Apple Has Successfully Fixed The Eavesdropping FaceTime Bug
Last week was a tough one for Apple, as iOS devices were hit by a major bug in the Facetime application. Furthermore, a Facebook project was caught spying on users that violated Apple’s Enterprise Developer Program policies. Fortunately, Apple was able to revoke Facebook’s enterprise certificate on its devices that halted the cruel project.
What Is The Eavesdropping Bug?
Last week a 14-year old high school student from the US discovered a bug on Apple’s iOS devices that ran on iOS 12. The teenager discovered that iOS 12 devices would allow users to listen to another FaceTime user by calling them and adding themselves to a group call before the contact answered. This case caused a huge stirrup as iOS devices were previously considered significantly secure than its Android counterparts.
Apple’s Solution
After the eavesdropping bug was originally discovered, Apple manually disabled the servers that allowed FaceTime connectivity. Apple has released iOS 12.1.4 update for iPhone, iPod Touch and iPad that has successfully fixed the FaceTime bug. Also, the FaceTime servers have now been reset and are functioning properly.
Google’s Shocking Revelations
CVE-2019-7286 and CVE-2019-7287 in the iOS advisory today (https://t.co/ZsIy8nxLvU) were exploited in the wild as 0day.
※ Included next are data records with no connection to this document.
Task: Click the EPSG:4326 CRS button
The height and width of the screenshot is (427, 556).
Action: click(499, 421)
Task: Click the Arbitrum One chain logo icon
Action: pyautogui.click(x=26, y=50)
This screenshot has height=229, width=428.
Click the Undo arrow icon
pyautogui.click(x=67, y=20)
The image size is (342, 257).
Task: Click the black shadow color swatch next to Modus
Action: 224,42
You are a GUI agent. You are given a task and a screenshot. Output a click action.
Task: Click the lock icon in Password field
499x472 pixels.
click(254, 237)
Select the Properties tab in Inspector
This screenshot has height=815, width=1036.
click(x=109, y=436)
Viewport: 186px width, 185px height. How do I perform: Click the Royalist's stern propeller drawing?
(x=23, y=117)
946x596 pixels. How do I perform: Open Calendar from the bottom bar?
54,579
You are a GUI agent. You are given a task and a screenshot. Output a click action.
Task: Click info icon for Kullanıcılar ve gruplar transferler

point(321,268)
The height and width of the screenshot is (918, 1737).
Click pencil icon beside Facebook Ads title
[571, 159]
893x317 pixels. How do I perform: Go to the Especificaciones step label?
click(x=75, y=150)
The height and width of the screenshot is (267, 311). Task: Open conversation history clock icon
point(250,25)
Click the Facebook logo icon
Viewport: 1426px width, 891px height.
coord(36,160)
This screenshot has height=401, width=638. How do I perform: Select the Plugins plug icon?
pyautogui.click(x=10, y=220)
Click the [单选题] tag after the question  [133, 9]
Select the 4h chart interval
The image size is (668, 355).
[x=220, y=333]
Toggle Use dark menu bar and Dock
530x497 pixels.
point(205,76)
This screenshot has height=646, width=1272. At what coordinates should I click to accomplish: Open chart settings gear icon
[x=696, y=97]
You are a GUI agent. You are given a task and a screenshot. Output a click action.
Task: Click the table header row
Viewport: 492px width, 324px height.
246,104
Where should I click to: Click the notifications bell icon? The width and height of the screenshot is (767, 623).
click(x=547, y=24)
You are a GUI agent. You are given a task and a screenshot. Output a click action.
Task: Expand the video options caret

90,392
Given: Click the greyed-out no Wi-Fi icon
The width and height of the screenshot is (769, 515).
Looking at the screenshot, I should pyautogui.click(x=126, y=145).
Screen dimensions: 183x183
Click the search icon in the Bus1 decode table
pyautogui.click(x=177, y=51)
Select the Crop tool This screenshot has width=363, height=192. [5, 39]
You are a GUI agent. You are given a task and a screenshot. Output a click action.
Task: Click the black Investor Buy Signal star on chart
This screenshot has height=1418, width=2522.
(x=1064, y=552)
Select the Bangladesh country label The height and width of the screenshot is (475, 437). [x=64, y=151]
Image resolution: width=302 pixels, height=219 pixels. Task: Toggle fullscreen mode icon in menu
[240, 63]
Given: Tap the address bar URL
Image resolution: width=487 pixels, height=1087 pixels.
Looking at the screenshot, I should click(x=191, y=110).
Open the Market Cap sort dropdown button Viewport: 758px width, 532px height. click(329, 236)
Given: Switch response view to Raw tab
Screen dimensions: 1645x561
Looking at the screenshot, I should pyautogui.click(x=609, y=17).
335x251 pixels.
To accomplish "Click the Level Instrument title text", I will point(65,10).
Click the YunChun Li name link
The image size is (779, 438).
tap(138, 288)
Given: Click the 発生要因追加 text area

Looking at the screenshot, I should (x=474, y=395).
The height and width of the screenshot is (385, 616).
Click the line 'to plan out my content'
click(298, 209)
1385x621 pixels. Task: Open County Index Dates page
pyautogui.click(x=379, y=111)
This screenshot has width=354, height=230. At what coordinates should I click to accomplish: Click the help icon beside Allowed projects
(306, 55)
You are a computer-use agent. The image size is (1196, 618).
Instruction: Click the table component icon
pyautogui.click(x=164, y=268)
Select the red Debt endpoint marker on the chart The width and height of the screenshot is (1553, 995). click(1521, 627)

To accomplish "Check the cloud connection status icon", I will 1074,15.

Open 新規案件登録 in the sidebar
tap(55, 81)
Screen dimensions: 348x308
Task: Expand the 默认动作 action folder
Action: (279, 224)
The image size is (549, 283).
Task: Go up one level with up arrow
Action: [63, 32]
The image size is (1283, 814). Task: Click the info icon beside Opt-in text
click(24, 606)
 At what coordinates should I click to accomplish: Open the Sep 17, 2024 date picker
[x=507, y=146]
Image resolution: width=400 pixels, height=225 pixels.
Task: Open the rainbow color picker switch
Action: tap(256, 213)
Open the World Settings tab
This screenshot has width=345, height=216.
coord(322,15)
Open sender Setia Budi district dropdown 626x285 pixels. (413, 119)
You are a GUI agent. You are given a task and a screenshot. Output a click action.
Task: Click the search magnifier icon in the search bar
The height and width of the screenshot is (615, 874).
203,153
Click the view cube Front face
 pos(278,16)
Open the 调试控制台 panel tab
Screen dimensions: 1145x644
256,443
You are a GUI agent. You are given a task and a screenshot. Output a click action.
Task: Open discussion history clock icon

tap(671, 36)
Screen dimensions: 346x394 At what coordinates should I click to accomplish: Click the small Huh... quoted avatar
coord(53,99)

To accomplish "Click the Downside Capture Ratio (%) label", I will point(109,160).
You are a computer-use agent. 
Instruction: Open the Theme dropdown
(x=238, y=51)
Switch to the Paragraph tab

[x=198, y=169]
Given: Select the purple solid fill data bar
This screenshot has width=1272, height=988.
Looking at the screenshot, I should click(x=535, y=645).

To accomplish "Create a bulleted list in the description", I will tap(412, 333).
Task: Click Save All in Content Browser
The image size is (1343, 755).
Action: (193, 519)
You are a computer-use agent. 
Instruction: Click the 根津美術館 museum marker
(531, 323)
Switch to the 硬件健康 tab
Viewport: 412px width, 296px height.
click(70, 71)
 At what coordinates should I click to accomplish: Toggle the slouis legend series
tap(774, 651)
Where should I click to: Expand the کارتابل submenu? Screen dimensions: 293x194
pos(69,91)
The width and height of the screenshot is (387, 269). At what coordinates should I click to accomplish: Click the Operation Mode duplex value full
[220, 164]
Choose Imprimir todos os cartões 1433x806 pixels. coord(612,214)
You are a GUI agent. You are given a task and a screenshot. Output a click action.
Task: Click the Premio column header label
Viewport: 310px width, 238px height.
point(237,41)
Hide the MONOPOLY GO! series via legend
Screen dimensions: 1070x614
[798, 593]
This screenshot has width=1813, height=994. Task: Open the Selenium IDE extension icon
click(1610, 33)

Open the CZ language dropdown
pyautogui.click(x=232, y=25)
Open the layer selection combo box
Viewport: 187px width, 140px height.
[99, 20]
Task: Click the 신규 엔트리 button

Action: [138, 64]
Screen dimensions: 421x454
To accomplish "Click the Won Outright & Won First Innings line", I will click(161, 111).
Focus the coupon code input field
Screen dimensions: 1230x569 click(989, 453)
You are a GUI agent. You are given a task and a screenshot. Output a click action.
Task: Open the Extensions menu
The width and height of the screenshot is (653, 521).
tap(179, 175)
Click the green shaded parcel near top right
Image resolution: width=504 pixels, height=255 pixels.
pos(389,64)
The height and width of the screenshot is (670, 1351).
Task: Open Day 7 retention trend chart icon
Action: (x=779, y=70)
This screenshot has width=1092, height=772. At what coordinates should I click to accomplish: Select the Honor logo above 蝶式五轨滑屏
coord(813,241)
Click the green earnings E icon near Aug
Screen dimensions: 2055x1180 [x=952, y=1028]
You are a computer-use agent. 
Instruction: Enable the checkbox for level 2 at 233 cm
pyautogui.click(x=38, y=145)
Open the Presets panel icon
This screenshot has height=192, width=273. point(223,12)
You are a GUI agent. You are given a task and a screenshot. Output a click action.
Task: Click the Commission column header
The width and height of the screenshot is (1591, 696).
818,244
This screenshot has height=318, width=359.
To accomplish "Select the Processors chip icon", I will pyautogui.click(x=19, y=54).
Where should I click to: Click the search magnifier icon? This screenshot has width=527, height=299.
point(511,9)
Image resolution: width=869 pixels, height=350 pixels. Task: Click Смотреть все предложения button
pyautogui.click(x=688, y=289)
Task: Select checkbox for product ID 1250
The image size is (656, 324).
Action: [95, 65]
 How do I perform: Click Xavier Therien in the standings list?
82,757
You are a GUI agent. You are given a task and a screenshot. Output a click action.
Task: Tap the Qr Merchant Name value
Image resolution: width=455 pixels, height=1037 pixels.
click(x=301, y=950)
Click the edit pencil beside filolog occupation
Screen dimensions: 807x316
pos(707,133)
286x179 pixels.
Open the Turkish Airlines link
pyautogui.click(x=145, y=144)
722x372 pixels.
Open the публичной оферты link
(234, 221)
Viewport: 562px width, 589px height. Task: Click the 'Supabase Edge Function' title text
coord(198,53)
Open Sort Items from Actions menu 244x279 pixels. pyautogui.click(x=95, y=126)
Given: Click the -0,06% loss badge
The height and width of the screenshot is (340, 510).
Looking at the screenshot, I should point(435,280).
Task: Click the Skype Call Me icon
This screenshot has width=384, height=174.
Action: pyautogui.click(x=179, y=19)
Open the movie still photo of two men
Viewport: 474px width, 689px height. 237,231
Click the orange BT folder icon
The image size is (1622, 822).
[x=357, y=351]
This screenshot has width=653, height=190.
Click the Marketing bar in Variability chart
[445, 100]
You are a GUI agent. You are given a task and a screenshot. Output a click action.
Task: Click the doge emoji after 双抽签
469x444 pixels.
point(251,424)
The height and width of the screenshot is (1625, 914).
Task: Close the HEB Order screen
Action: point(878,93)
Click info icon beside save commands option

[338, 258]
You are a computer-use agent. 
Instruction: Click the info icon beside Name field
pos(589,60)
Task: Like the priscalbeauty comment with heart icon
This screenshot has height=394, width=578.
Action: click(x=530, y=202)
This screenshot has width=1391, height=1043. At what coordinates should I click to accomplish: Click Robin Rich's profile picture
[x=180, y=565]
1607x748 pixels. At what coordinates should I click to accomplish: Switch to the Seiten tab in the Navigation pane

— Ben Hawkes (@benhawkes) February 7, 2019
Also Read: AMD Has Launched The World’s First 7nm Based GPU, Radeon VII In India
After the iOS 12.1.4 update, an apex Google security engineer, Ben Hawkes on his Twitter revealed that the new update has also fixed two vulnerabilities. Shockingly, the executive claimed that both the vulnerabilities were exploited in the wild as zero-day. A zero-day vulnerability is a software, hardware or firmware flaw unknown to the manufacturer until hackers leverage that flaw to conduct a cyber attack.